Study text:
TOPEKA, Kan. (KSNW) – Tuesday’s primary election will have a large impact on next year’s state legislature.
“Many of the races in Kansas are going to be decided at the election tomorrow because there may be only Democrats or only Republicans running for a particular race,” Lawrence Democratic Senator Marci Francisco said, who is running unopposed.
Hesston Republican Representative Stephen Owens, who also doesn’t have an opponent, said you can’t just wait around until November if you want a certain candidate to be on the ballot.
“We take for granted often times the consequences of our election, or lack of involvement of elections, and when we see voter turnout low, we often end up with results that we aren’t pleased with,” Owens said.
In Kansas, Republicans currently hold a super majority in both the House and Senate. That means if they all stick together, they can override a veto by the governor. But the margin is slim, 84 to 41 in House and 29 to 11 in the Senate, so a few races Tuesday could impact the likelihood of what happens to that lead.

Data provided:
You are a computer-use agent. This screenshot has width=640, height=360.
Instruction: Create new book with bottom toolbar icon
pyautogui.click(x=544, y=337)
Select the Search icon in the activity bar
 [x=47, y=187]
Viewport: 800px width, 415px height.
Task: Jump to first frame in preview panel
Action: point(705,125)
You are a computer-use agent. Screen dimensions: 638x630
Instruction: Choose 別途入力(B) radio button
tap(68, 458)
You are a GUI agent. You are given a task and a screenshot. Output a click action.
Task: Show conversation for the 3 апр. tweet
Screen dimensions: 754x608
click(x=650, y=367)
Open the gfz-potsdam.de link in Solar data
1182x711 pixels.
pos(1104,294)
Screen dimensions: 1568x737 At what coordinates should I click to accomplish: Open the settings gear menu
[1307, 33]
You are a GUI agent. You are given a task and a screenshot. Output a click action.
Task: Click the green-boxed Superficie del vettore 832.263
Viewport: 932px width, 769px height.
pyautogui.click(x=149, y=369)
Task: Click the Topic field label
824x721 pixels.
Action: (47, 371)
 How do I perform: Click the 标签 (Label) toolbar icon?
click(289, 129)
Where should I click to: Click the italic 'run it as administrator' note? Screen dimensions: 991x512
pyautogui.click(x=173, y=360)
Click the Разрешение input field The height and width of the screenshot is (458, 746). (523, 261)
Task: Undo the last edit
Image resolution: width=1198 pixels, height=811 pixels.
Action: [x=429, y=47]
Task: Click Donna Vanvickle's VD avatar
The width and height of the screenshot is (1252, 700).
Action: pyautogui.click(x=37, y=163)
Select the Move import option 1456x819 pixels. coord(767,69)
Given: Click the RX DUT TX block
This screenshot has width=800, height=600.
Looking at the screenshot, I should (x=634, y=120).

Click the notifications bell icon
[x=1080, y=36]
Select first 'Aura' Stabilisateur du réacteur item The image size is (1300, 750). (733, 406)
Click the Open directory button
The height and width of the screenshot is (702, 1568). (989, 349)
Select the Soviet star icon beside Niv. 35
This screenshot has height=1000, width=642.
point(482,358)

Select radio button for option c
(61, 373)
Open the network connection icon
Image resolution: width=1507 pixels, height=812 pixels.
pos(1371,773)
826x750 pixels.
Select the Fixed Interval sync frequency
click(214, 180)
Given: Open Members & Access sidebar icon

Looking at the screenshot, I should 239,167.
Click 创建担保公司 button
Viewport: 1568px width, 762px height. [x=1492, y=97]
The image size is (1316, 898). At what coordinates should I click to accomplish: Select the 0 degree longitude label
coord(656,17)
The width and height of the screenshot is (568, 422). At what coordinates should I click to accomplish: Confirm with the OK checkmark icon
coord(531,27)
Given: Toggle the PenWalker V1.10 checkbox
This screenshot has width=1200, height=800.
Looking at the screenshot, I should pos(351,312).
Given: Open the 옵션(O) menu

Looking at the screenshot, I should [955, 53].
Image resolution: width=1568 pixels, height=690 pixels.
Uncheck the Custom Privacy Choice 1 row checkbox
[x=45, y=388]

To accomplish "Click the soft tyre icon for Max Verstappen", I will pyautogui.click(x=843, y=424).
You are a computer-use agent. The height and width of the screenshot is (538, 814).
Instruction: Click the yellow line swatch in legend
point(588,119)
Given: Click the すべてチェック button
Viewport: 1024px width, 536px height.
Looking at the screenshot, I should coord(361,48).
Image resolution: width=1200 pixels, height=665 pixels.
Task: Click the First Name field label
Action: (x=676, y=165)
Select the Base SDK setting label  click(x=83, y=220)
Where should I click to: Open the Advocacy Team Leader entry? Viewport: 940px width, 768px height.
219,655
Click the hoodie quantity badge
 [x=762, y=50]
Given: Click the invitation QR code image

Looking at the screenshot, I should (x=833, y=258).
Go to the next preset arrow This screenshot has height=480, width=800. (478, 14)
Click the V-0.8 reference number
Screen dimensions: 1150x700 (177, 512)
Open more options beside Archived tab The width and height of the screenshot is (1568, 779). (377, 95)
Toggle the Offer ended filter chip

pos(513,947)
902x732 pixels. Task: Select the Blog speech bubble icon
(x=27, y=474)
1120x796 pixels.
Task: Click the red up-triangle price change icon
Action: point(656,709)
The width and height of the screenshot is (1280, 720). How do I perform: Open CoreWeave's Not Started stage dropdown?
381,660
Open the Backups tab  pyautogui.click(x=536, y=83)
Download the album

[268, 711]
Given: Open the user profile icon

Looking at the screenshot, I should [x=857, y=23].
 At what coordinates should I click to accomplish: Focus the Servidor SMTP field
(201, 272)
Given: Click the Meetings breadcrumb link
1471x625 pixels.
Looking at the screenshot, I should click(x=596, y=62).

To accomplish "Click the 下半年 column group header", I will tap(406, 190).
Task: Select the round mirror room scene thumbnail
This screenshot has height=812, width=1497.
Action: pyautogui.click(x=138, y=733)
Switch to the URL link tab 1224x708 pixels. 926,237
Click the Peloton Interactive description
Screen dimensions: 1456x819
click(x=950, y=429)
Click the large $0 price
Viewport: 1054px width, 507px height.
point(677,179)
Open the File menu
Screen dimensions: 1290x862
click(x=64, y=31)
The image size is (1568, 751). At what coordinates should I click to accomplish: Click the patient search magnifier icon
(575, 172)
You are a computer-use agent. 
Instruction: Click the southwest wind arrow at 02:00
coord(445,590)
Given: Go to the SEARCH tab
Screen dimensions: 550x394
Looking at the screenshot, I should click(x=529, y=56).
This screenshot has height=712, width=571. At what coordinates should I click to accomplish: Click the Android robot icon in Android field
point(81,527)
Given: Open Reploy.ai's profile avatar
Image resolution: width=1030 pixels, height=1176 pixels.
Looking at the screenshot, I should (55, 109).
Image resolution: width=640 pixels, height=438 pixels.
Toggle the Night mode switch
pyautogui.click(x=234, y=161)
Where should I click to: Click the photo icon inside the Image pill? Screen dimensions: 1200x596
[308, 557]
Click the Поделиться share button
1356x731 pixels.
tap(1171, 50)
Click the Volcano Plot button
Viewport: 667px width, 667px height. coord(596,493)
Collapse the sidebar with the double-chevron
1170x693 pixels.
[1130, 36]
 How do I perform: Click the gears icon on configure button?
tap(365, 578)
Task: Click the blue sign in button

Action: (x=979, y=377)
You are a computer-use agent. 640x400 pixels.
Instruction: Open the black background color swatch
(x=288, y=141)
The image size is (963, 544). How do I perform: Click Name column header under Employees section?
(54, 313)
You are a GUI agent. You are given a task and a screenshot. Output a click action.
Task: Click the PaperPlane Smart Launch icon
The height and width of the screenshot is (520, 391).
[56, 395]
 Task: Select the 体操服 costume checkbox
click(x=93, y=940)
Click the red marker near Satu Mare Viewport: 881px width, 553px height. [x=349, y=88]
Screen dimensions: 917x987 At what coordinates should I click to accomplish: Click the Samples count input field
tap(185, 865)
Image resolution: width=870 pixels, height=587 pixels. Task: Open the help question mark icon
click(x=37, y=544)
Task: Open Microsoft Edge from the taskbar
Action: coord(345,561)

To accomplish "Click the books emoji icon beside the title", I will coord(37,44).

Brief A:
From the Kansas primary election article above, echo the passage starting at "TOPEKA, Kan. (KSNW)" and ending at "is running unopposed.".
Brief B:
Answer these questions from the Kansas primary election article above:
(i) Which city is Senator Marci Francisco from?
(ii) Which party is Representative Stephen Owens in?
(iii) What is the Republican margin in the Kansas Senate?

Problem solution A:
TOPEKA, Kan. (KSNW) – Tuesday’s primary election will have a large impact on next year’s state legislature.
“Many of the races in Kansas are going to be decided at the election tomorrow because there may be only Democrats or only Republicans running for a particular race,” Lawrence Democratic Senator Marci Francisco said, who is running unopposed.

Problem solution B:
(i) Lawrence
(ii) Republican
(iii) 29 to 11